- Challenge -
Convert the data below into a JSON list of strings with one string per line, leaving out blank lines.

**********

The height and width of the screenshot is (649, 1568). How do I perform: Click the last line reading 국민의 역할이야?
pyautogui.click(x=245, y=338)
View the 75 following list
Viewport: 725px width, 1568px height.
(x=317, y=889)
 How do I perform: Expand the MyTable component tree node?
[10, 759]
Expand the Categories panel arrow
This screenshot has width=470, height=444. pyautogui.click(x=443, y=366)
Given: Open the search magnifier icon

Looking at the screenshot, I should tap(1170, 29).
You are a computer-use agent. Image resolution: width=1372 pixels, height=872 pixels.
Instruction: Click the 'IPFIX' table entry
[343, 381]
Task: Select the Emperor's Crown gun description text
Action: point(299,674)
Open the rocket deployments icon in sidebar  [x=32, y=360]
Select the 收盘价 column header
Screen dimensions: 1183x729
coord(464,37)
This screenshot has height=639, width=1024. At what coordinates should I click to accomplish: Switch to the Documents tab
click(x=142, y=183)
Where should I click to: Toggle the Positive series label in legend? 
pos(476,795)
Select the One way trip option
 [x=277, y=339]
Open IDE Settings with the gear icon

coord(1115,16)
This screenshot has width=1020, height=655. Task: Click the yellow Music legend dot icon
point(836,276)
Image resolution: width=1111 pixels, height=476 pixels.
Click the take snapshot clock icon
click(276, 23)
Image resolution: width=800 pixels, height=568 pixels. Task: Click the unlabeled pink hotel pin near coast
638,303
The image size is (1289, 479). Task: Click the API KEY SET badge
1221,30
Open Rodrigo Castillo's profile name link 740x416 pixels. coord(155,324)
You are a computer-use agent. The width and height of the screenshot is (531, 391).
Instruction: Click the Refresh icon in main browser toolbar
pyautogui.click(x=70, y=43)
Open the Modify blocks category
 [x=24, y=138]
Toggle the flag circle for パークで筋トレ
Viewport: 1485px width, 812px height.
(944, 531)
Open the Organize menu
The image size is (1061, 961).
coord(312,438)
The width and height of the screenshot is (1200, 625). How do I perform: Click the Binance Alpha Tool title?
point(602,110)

**********

- The reply -
[
  "The height and width of the screenshot is (649, 1568). How do I perform: Click the last line reading 국민의 역할이야?",
  "pyautogui.click(x=245, y=338)",
  "View the 75 following list",
  "Viewport: 725px width, 1568px height.",
  "(x=317, y=889)",
  " How do I perform: Expand the MyTable component tree node?",
  "[10, 759]",
  "Expand the Categories panel arrow",
  "This screenshot has width=470, height=444. pyautogui.click(x=443, y=366)",
  "Given: Open the search magnifier icon",
  "Looking at the screenshot, I should tap(1170, 29).",
  "You are a computer-use agent. Image resolution: width=1372 pixels, height=872 pixels.",
  "Instruction: Click the 'IPFIX' table entry",
  "[343, 381]",
  "Task: Select the Emperor's Crown gun description text",
  "Action: point(299,674)",
  "Open the rocket deployments icon in sidebar  [x=32, y=360]",
  "Select the 收盘价 column header",
  "Screen dimensions: 1183x729",
  "coord(464,37)",
  "This screenshot has height=639, width=1024. At what coordinates should I click to accomplish: Switch to the Documents tab",
  "click(x=142, y=183)",
  "Where should I click to: Toggle the Positive series label in legend? ",
  "pos(476,795)",
  "Select the One way trip option",
  " [x=277, y=339]",
  "Open IDE Settings with the gear icon",
  "coord(1115,16)",
  "This screenshot has width=1020, height=655. Task: Click the yellow Music legend dot icon",
  "point(836,276)",
  "Image resolution: width=1111 pixels, height=476 pixels.",
  "Click the take snapshot clock icon",
  "click(276, 23)",
  "Image resolution: width=800 pixels, height=568 pixels. Task: Click the unlabeled pink hotel pin near coast",
  "638,303",
  "The image size is (1289, 479). Task: Click the API KEY SET badge",
  "1221,30",
  "Open Rodrigo Castillo's profile name link 740x416 pixels. coord(155,324)",
  "You are a computer-use agent. The width and height of the screenshot is (531, 391).",
  "Instruction: Click the Refresh icon in main browser toolbar",
  "pyautogui.click(x=70, y=43)",
  "Open the Modify blocks category",
  " [x=24, y=138]",
  "Toggle the flag circle for パークで筋トレ",
  "Viewport: 1485px width, 812px height.",
  "(944, 531)",
  "Open the Organize menu",
  "The image size is (1061, 961).",
  "coord(312,438)",
  "The width and height of the screenshot is (1200, 625). How do I perform: Click the Binance Alpha Tool title?",
  "point(602,110)"
]